The Pirates got started on improving the starting rotation today, but their first move was an uninspiring one. The team has reportedly agreed to terms on a one-year deal with former Marlins and Nationals pitcher Scott Olsen, with a base salary somewhere around $1 million. The deal will likely become official later in the week, once Olsen completes a physical.
So what sort of boost should we expect Olsen to provide the Pirates’ starting rotation? Well, probably not much. He has battled injuries the past few seasons, and he hasn’t pitched particularly well since 2006. He boasts a career ERA of 4.85 along with mediocre peripheral numbers. His ERA in 2010 was 5.56, although he did boast an xFIP of 4.39 due to a career high groundball rate.
Let’s take a look at a few projections for Olsen, along with projections for some of the other internal rotation options. The first column is a projected context-neutral ERA from CHONE, the now defunct projection system from Sean Smith. These are a bit outdated (they were last updated on August 23rd), but they are still useful for now. (Note: CHONE projects James McDonald as a reliever, so mentally adjust his projection as necessary.) The second column is each pitcher’s ZiPS projection, created by Dan Szymborski.

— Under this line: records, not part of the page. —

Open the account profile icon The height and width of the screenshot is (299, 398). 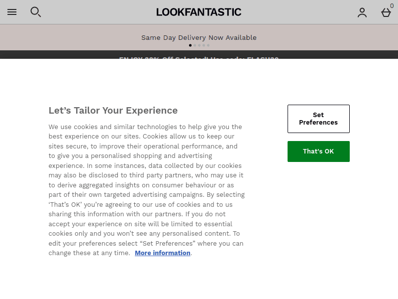pos(362,13)
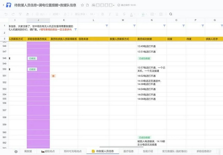Viewport: 223px width, 155px height.
Task: Star this document as a favorite
Action: (82, 5)
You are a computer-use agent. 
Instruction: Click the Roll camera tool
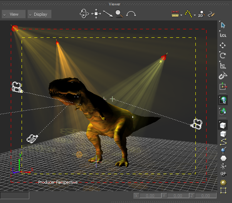pyautogui.click(x=131, y=14)
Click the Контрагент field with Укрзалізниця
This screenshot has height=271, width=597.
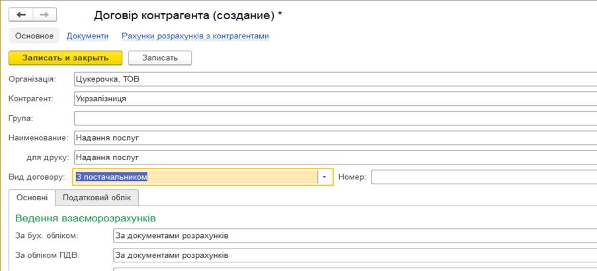[335, 98]
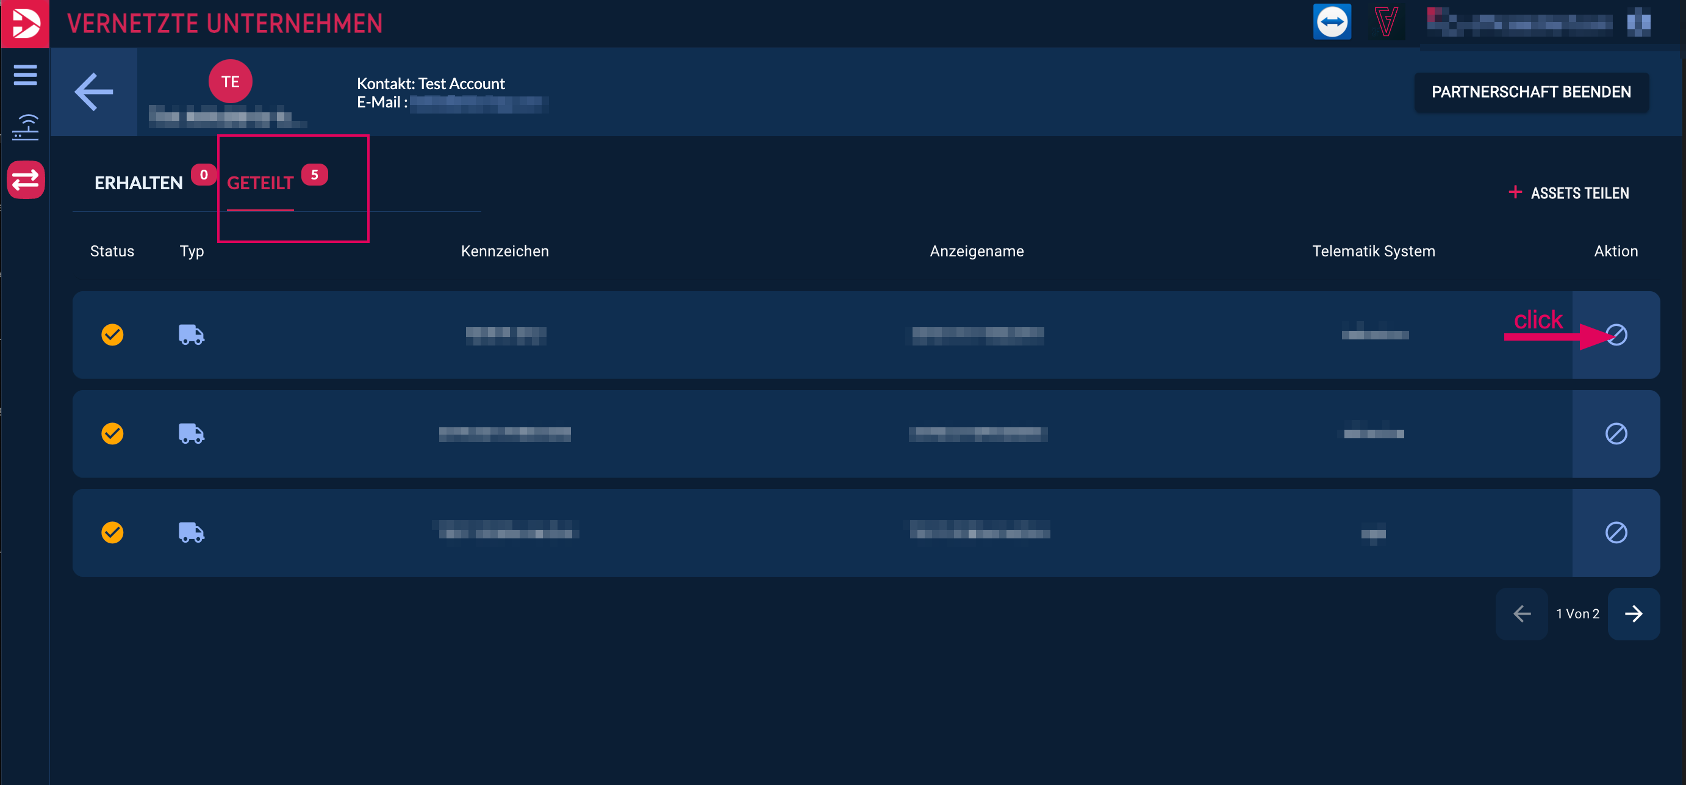Select the GETEILT tab

point(260,183)
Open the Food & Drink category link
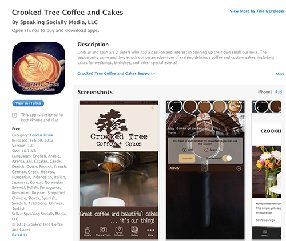 (42, 135)
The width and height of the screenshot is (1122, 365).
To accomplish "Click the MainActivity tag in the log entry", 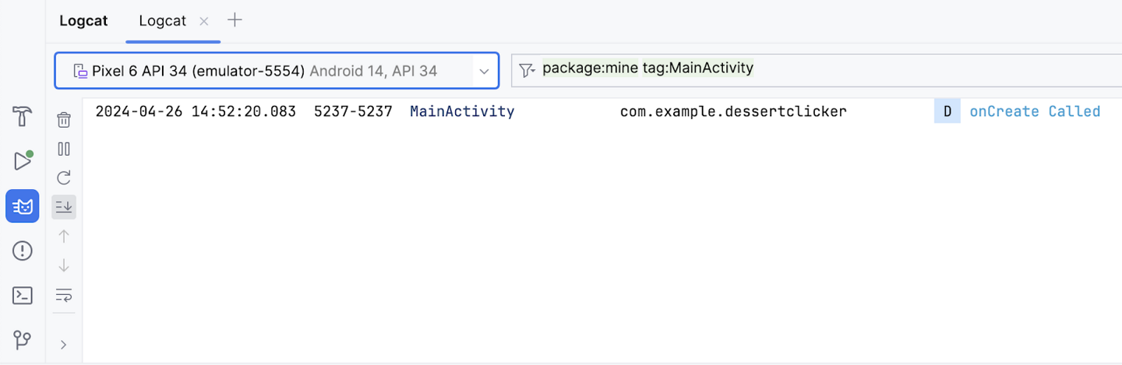I will [x=462, y=111].
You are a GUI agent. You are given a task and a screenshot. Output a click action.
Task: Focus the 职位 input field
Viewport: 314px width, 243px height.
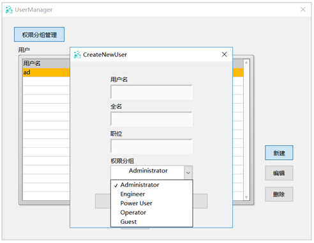point(151,146)
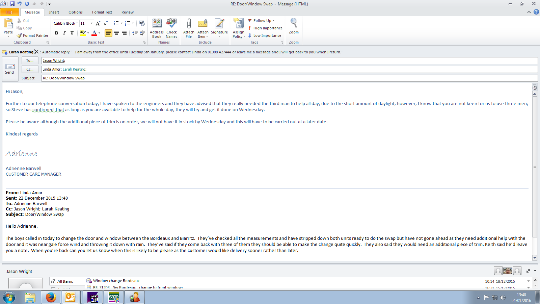Image resolution: width=540 pixels, height=304 pixels.
Task: Select the Format Painter tool
Action: pyautogui.click(x=33, y=35)
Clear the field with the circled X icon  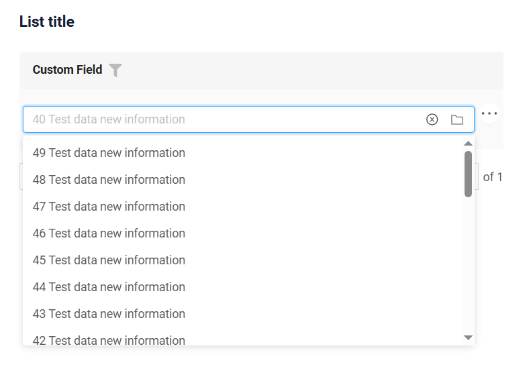(432, 119)
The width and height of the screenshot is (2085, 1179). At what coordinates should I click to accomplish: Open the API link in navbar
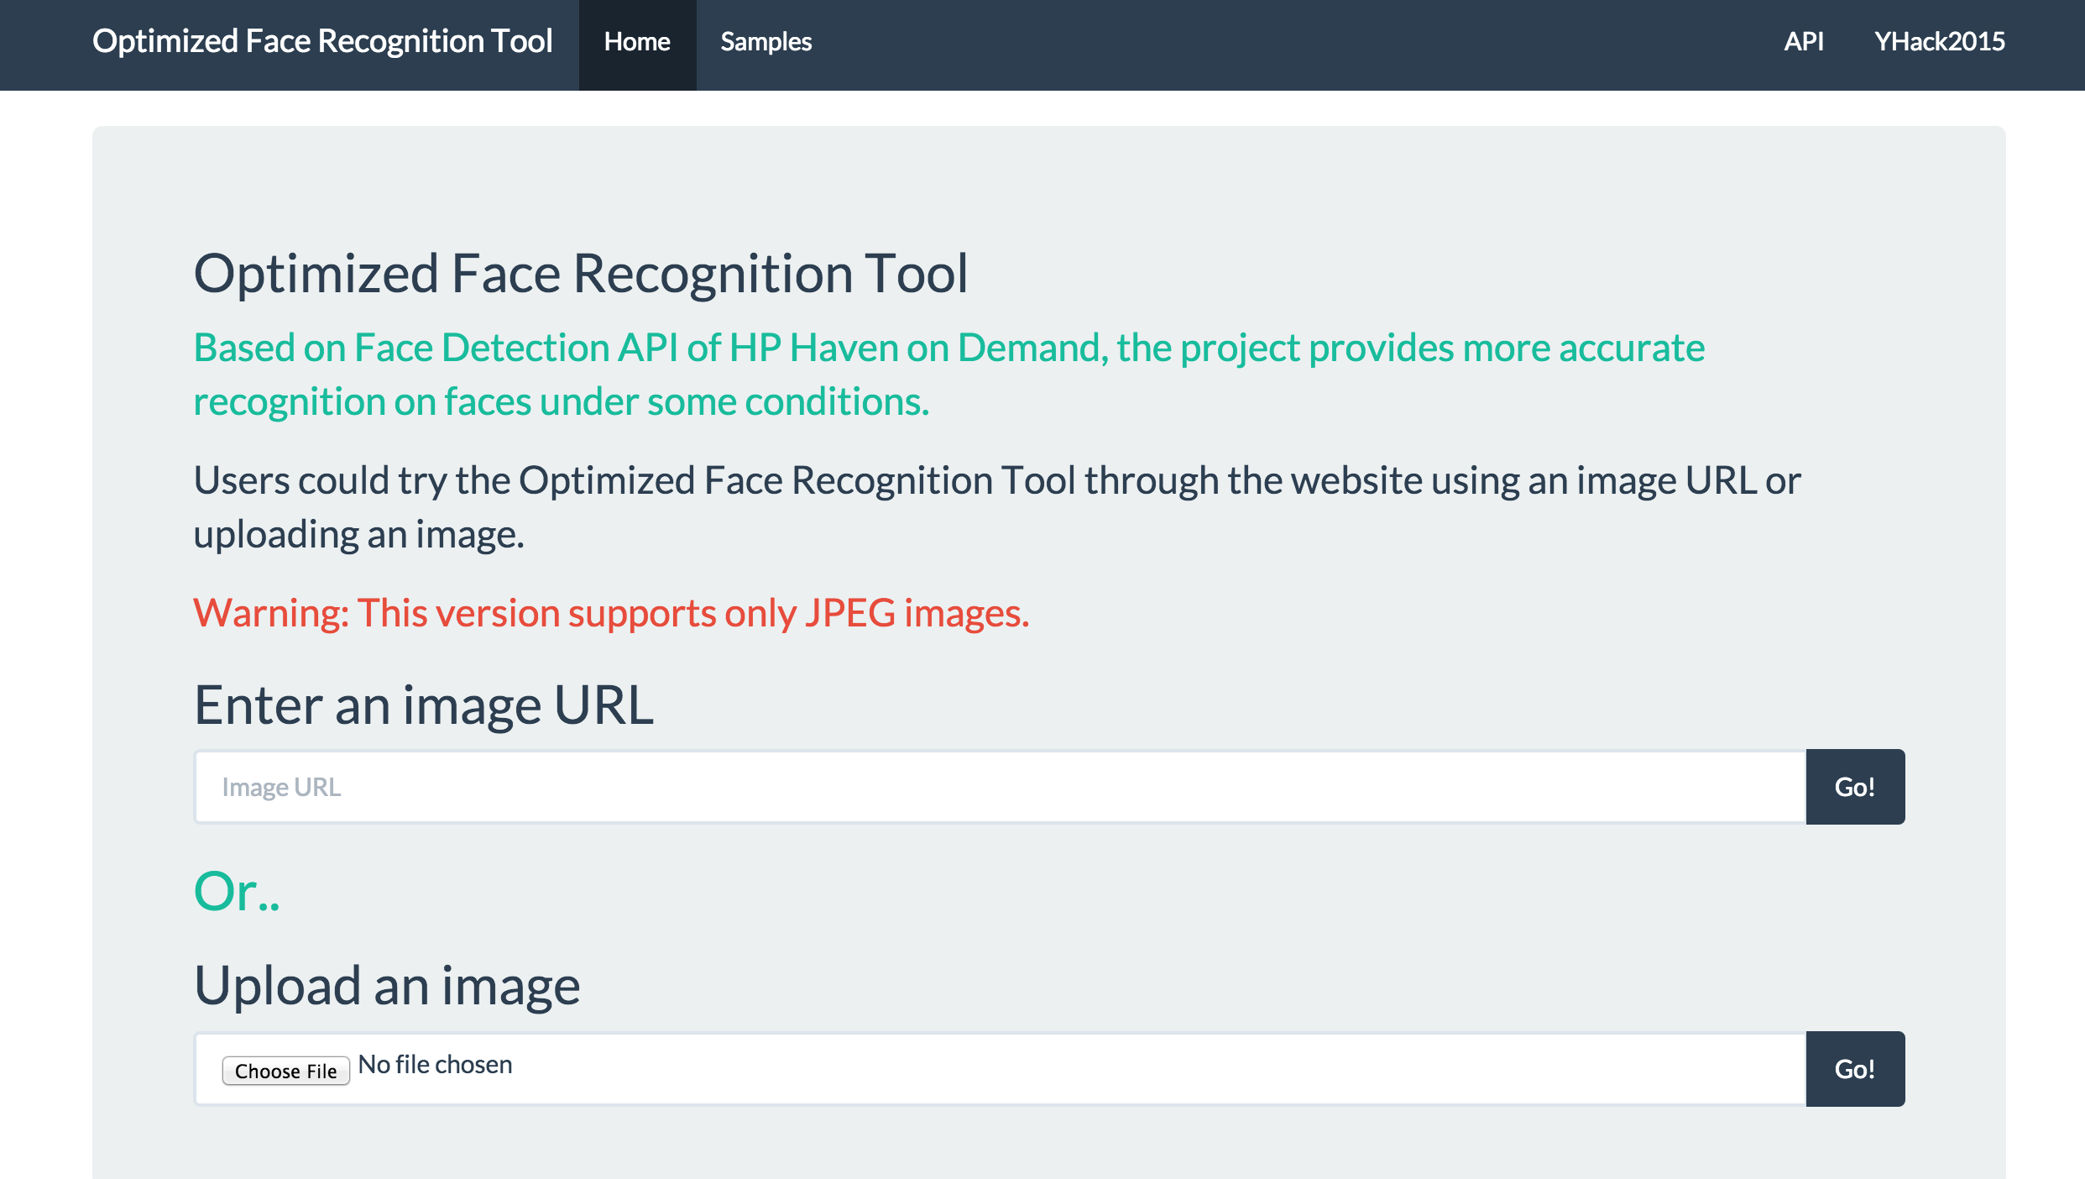(1803, 42)
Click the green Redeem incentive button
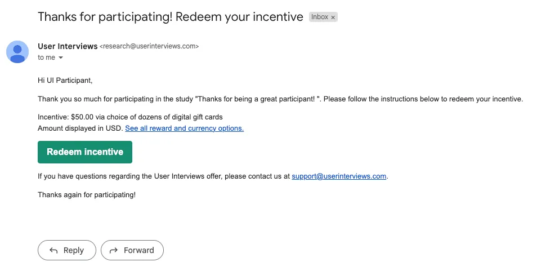The image size is (546, 275). coord(85,152)
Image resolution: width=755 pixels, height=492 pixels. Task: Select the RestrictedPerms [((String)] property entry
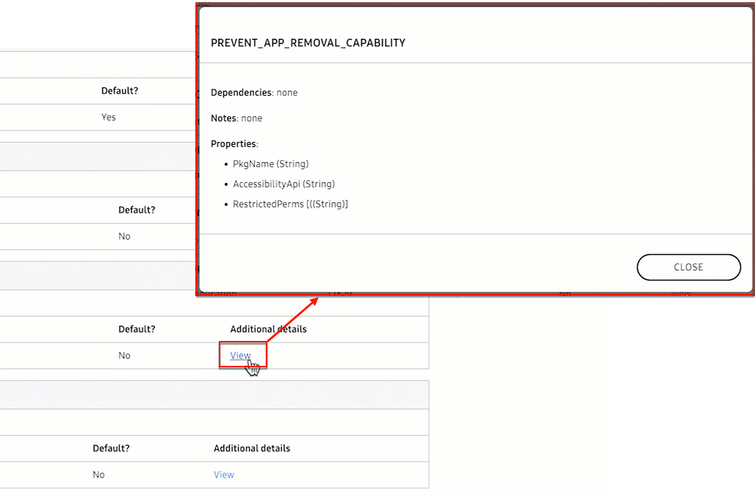pyautogui.click(x=290, y=204)
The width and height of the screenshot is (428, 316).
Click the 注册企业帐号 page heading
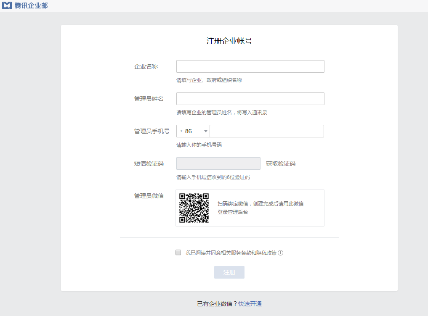[x=229, y=41]
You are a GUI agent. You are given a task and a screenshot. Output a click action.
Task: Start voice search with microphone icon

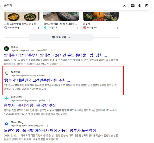(x=140, y=6)
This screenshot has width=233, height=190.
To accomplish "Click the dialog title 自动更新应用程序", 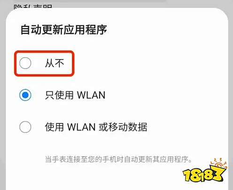I will click(x=64, y=30).
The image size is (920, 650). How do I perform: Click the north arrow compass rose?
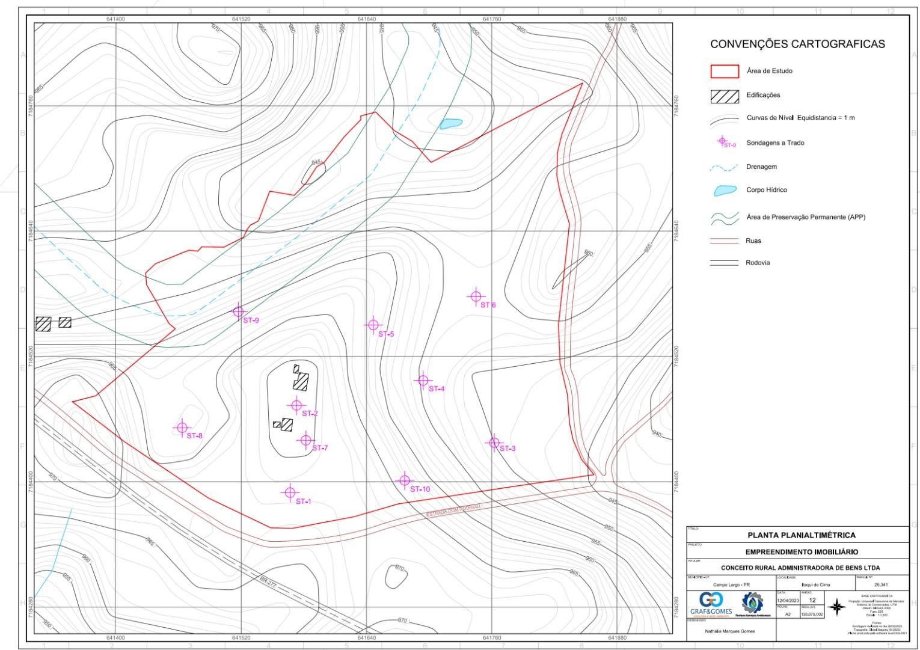(x=836, y=607)
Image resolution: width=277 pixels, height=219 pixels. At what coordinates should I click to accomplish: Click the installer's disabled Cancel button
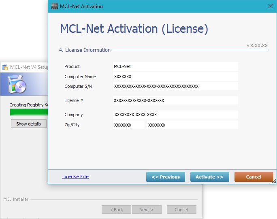coord(181,210)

These are specific to the pitcher’s environment, so Olsen’s projection assumes he is pitching in Washington while the others assume the pitcher is with the Pirates. In the final column are my own personal projections. This system is in its infancy, and it is much more basic than the other more established projection systems.
As you can see, each projection essentially agrees that Olsen is not going to be much improvement over the options already on the roster. He may end up being one of the five best pitchers on the team, but even that is being a bit optimistic. He improves the overall depth a bit, but probably not much more than your typical minor league free agent or waiver pickup.